- WHAT IS REQUIRED
Lines before the one containing "Click 选项 column header in question 1 table" are excluded; print that line and every line after it through the end of the material below, exactly.

- EXERCISE MATERIAL
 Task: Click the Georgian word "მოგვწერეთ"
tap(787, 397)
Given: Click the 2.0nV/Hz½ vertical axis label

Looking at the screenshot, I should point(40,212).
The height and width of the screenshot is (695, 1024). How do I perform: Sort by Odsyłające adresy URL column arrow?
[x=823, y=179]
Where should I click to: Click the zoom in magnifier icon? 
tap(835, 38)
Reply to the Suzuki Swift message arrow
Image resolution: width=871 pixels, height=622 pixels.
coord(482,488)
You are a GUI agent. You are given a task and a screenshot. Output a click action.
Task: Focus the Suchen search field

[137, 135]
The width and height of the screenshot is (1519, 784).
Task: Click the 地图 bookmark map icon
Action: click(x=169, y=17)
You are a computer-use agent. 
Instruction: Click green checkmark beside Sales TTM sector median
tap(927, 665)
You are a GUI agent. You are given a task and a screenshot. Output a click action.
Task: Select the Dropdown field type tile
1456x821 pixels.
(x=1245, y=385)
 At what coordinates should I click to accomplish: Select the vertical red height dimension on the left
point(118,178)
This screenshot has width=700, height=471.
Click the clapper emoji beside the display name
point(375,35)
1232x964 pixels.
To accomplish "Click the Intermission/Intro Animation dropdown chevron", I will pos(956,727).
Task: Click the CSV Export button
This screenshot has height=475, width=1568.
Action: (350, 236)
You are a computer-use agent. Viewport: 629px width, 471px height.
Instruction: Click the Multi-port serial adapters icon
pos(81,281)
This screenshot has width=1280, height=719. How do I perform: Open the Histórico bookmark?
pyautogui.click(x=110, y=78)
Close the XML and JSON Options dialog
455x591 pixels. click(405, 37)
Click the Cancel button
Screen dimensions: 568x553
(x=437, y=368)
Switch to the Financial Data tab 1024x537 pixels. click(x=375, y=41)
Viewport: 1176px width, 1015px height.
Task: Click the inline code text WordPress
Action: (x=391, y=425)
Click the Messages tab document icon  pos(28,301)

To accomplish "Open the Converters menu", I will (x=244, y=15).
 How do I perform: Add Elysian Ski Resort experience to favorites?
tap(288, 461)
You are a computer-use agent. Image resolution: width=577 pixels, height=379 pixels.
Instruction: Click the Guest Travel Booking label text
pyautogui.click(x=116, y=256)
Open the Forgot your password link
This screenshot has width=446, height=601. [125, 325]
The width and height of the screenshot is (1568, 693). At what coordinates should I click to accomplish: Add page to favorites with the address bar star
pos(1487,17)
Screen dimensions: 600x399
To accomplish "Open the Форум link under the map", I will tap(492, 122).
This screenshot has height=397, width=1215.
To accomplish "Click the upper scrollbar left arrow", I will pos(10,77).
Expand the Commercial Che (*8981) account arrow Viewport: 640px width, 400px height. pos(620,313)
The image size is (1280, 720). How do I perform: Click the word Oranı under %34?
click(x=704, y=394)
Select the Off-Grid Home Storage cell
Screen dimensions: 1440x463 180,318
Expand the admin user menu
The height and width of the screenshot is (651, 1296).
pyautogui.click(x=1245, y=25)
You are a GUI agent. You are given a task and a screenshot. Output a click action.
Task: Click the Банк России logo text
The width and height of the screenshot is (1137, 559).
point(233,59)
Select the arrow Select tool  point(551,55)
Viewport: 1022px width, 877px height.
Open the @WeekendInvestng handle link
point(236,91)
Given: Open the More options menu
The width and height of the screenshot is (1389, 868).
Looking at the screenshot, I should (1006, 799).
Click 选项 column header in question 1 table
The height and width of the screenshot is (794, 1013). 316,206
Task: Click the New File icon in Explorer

- RESULT OF THE EXERCISE
Click 选项 column header in question 1 table
The height and width of the screenshot is (794, 1013). 316,206
Task: Click the New File icon in Explorer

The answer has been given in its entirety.